Your goal: Pictures aside, the data must be reproduced exactly.

Screenshot grounding data:
════════════════════
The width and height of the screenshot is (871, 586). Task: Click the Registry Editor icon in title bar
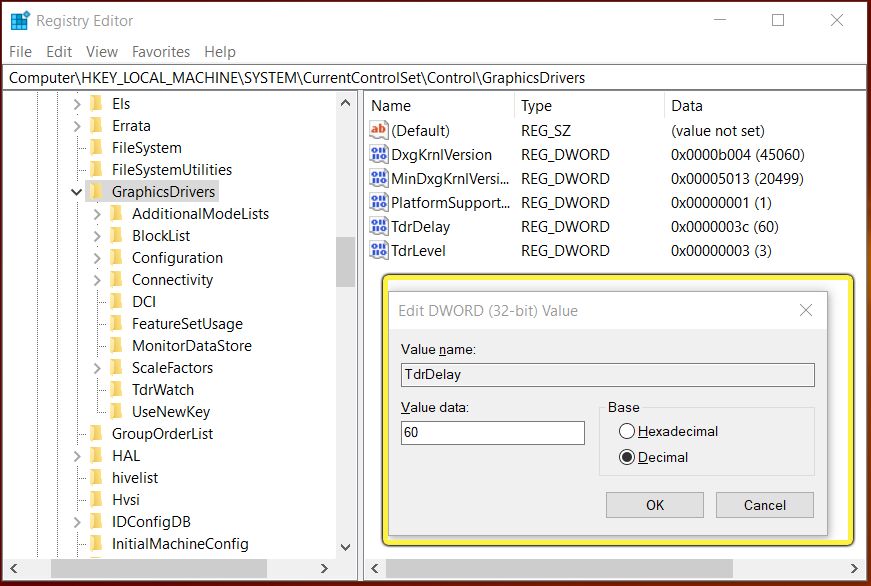16,19
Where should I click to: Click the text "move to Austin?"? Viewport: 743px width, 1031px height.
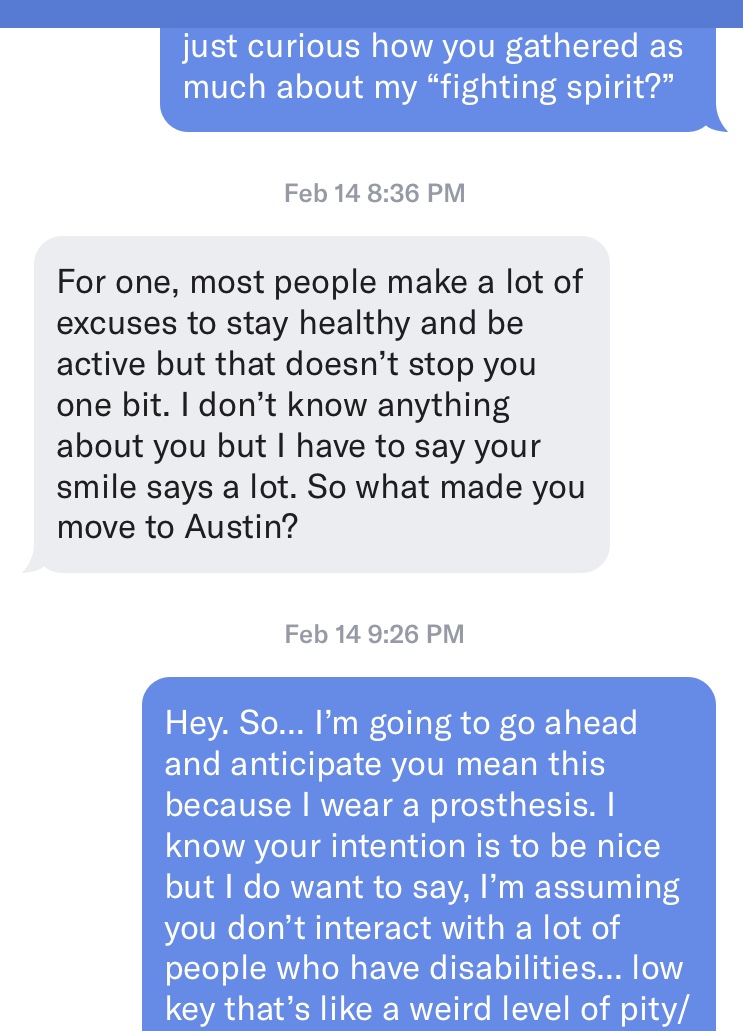coord(177,526)
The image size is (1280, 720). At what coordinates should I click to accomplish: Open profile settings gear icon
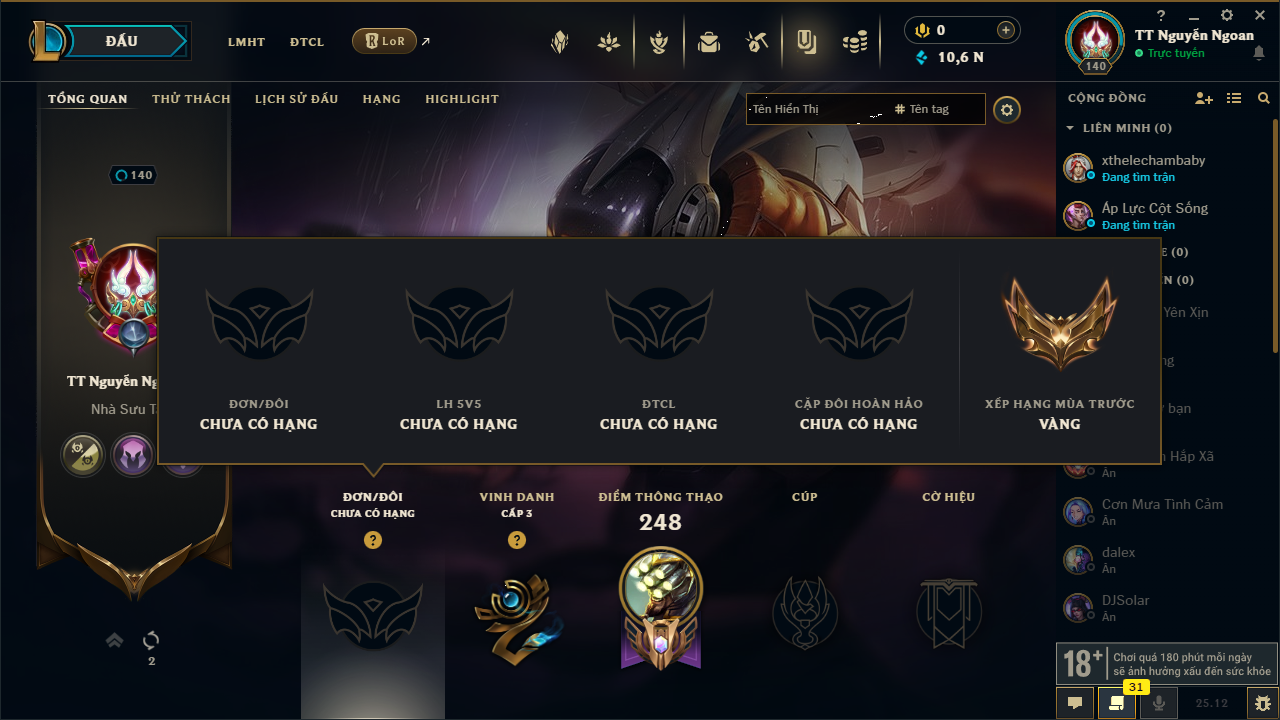click(x=1007, y=109)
════════════════════
Task solution:
The width and height of the screenshot is (871, 586). Task: Click the Registry Editor icon in title bar
16,19
Where should I click to: Click the text "move to Austin?"? Viewport: 743px width, 1031px height.
coord(177,526)
The image size is (1280, 720). At what coordinates should I click to accomplish: Open profile settings gear icon
click(x=1007, y=109)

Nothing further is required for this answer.